Animals may or may not have rights, but rights are not the issue. Humans have rights that are ignored and violated all the time. The question is how to live. If you believe we have created rights because we have morals, then we have to live by them. Part of the moral code we strive for is to give equal consideration to all beings. Once we consider animals fully, we realize we should treat them with respect as individuals.
A common argument why animals don’t deserve rights is that they are not as intelligent as humans, and therefore cannot comprehend these rights. If so, what about humans with developmental disabilities? Should people that may have lower mental capacities than some animals, and have no prospect of gaining those faculties, be eaten, used for their parts, caged, tortured and tested on? The answer is no.

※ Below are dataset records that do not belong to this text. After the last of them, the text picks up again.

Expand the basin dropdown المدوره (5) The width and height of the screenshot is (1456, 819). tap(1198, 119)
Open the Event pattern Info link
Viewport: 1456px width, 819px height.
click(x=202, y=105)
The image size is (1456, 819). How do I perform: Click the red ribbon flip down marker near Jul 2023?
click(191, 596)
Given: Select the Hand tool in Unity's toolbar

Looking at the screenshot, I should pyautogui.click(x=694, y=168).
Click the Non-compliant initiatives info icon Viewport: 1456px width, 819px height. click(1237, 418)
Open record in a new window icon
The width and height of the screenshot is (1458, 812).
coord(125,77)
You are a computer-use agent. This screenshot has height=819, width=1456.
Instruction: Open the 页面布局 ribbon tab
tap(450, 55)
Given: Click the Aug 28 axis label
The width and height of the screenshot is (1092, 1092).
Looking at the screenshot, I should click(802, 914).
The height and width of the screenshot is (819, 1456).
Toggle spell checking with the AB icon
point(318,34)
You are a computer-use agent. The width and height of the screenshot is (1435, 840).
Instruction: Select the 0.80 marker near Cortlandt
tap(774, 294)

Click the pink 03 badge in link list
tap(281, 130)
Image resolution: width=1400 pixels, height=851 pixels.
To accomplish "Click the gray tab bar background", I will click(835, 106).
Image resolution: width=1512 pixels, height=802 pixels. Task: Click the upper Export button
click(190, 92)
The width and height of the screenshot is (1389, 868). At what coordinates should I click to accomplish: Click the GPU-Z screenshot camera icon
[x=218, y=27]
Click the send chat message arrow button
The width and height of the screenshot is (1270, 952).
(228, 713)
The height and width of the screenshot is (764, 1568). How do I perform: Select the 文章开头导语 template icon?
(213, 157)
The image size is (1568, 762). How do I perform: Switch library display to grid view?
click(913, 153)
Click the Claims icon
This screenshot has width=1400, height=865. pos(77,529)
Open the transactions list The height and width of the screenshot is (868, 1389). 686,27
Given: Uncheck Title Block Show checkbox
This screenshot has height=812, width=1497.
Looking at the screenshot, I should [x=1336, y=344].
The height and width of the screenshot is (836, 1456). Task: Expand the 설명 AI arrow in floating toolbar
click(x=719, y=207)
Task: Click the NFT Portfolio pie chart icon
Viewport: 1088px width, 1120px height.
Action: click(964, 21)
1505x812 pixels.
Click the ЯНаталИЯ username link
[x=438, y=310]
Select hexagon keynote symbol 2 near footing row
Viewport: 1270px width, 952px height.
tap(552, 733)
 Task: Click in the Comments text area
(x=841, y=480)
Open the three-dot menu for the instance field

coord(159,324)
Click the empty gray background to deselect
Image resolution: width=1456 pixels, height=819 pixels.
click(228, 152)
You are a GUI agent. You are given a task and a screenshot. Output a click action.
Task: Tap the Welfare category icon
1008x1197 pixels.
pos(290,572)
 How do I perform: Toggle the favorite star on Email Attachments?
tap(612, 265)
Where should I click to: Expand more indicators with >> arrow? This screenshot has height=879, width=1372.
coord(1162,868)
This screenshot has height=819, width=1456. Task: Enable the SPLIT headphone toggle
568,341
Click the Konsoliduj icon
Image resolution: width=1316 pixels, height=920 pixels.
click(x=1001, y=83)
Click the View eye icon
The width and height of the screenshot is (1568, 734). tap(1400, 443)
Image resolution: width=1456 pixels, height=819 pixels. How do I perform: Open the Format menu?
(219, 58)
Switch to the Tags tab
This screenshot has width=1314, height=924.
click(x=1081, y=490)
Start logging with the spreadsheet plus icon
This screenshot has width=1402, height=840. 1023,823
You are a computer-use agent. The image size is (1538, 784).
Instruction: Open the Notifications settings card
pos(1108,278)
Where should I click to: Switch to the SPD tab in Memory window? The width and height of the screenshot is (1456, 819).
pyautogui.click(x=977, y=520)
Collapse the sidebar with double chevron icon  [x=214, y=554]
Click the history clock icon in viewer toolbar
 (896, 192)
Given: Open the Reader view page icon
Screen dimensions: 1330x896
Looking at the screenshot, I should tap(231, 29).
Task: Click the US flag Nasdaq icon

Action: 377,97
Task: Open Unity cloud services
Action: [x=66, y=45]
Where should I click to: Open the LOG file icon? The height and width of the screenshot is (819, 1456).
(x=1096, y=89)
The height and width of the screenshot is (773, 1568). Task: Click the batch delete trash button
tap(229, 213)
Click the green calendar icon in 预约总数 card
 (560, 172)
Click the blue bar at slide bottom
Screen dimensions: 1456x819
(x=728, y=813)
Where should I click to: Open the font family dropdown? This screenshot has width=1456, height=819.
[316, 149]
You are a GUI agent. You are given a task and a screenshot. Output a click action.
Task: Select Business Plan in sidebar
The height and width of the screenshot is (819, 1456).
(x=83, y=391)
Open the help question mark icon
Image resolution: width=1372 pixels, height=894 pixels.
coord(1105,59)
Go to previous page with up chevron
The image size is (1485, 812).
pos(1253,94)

Some may argue that in nature, animals are hunted and killed all the time. Likewise, humans can be hunted and killed by animals or other humans with not a thought about our rights. This does not mean we should voluntarily subject ourselves to it. We make a weak claim when we say animals kill each other, and therefore we should too. The fact that we know better makes us morally bound to not inflict pain on others; it is the responsibility that comes with our knowledge.
Pain is pain. The bottom line is that animals can feel pain, and as sentient beings they do not deserve to be subjected to this pain if it can be avoided, just as we do not deserve to be subjected to pain unnecessarily.
Non-human animals (because humans are animals as well) are subjected to disgusting tests like the LD50, which determines the dosage that will kill half the animals in the study. The Draize eye irritancy test, which can last up to three weeks, causes suffering as dangerous substances are poured into rabbits’ eyes and left to fester. Injection studies, immersion tests, inhalation tests, and dermal toxicity tests are some of the others, and in none of these tests are the animals given painkillers of any sort, so as to not disrupt the accuracy of the study.
When animals are subjected to pain, they cry out, they try to escape—they make the same reactions that we do, because they feel a comparable sensation. Some people try to deny that animals feel pain, but if these animals have organs and nervous systems so similar to ours that they can be used as substitutes for human tests, then why is it not painfully obvious they would feel the same pain as ours? Animals do feel pain. Some animals have sharper senses than our own, like a dog’s sense of hearing or a shark’s tactile sensitivity, meaning they may feel even more pain than us for a particular stimulus.
I would rather see these tests performed on consenting humans than on non-consensual slaves. By the same light of reason, animals do not consent to be eaten, and furthermore do not need to be eaten.
As Jeremy Bentham put it, “The question is not, can they reason? Nor can they talk? But, can they suffer?”
Animals should be treated as ends in themselves, and not as means to our ends.